Considering the well-established role of mitochondrial damage in glomerular apoptosis and diabetic renal fibrosis, the role of the melatonin/AMPK/PGCα1 pathway in mitochondrial homeostasis was investigated. Mitochondrial apoptosis is activated by ROS overproduction, membrane potential collapse, pro-apoptotic factor release and caspase family activation (4,37). Compared with the normal group, high glucose evoked excessive ROS production (Fig. 5A and B), which was accompanied by a decline in mitochondrial potential (Fig. 5C and D). In addition, the mitochondrial pro-apoptotic protein cyt-c was rapidly released into the nucleus (Fig. 5E and F), in turn leading to an upregulation of other pro-apoptotic proteins, including caspase-3, caspase-9 and Bax (Fig. 5G-J). Conversely, the mitochondrial anti-apoptotic factor Bcl2 was downregulated under high glucose-induced stress (Fig. 5G and K). These results indicated that mitochondrial apoptosis was activated by hyperglycemia. Conversely, melatonin treatment neutralized ROS generation (Fig. 5A and B), maintained mitochondrial potential (Fig. 5C and D), suppressed cyt-c release (Fig. 5E and F), and corrected the imbalance between mitochondrial anti- and pro-apoptotic proteins (Fig. 5G and K). Notably, silencing of AMPK or PGCα1 attenuated the beneficial effects of melatonin on mitochondrial damage. Therefore, these data indicated that melatonin sustained mitochondrial homeostasis by activating the AMPK/PGCα1 pathway, thereby protecting the glomerulus against glucotoxicity.

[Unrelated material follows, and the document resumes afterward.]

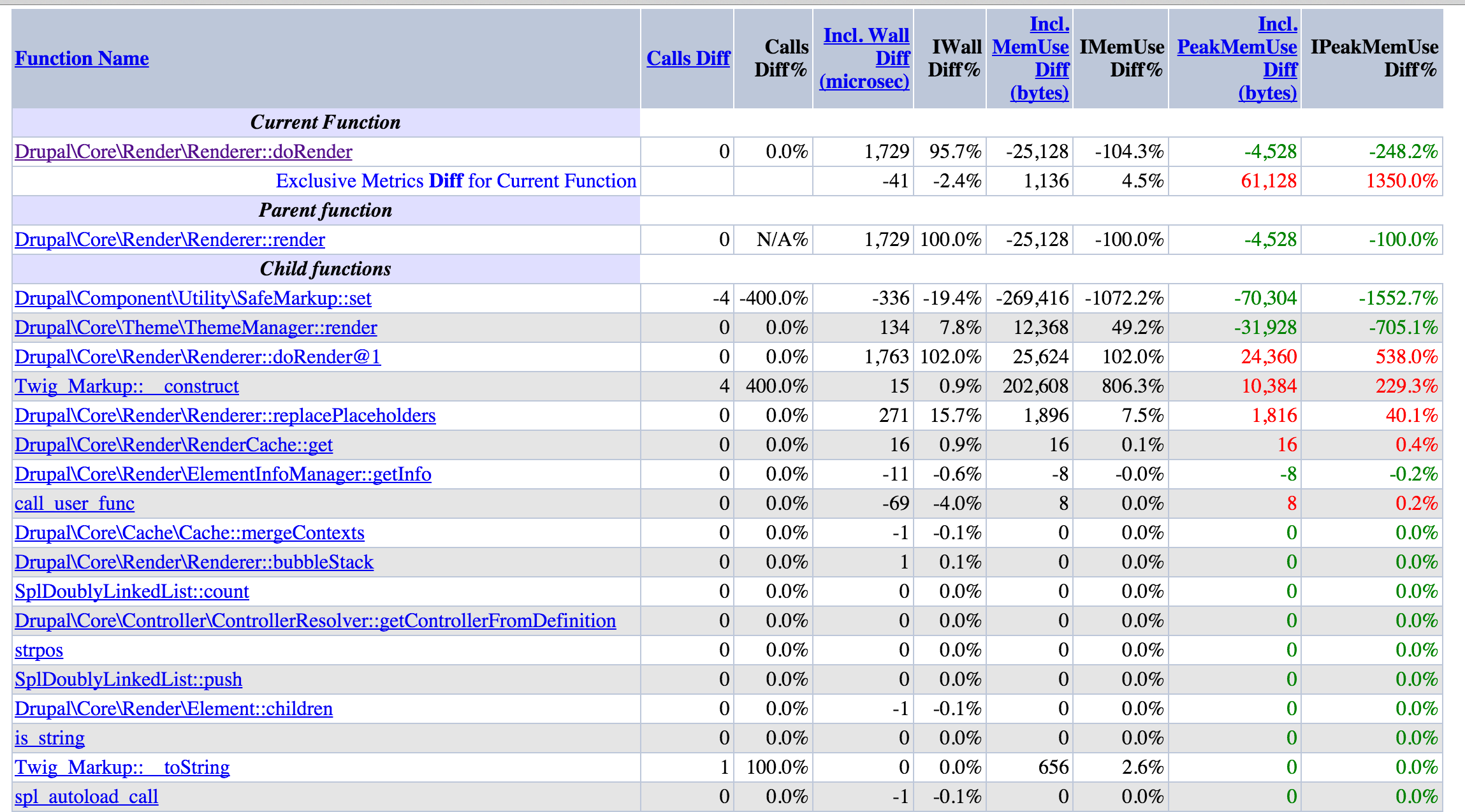This screenshot has width=1465, height=812.
Task: Sort table by Function Name header
Action: (82, 58)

Besides mitochondrial apoptosis, mitochondrial function and structure are essential for cellular viability (10,50). The primary function of mitochondria is to supply sufficient energy for cellular metabolism. The ATP content was reduced by high glucose treatment (Fig. 6A) and was reversed to normal levels in response to melatonin administration via activation of the AMPK/PGCα1 pathway. Mechanistically, mitochondria produce ATP via the respiratory electron-transport chain (ETC) (38,51). The activity of ETC was decreased by high glucose treatment (Fig. 6B-D) and was reversed to normal levels with melatonin application. However, inhibition of the AMPK/PGCα1 pathway abolished the protective effects of melatonin on ETC activity.

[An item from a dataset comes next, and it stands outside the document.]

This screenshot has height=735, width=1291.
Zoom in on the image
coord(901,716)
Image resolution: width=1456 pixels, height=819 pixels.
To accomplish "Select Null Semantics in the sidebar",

Renal functional impairment is closely associated with structural damage. Compared with the normal group, high glucose medium promoted the opening of mPTP, an early indicator of mitochondrial damage. Notably, melatonin was able to activate the AMPK/PGCα1 pathway and thereby modify the mPTP opening rate (Fig. 6E). At the molecular level, mPTP opening is regulated by cyclophilin D, whereby p-cyclophilin D enhances mPTP opening (52,53). Based on this, the present study investigated whether melatonin and the AMPK/PGCα1 pathway controls mPTP opening via cyclophilin D. As shown in Fig. 6F and G, cyclophilin D phosphorylation was increased in response to high glucose treatment and was decreased with melatonin supplementation. Knockdown of AMPK and PGCα1 upregulated p-cyclophilin D expression, confirming that melatonin may maintain mitochondrial structure and function via the AMPK/PGCα1 pathway.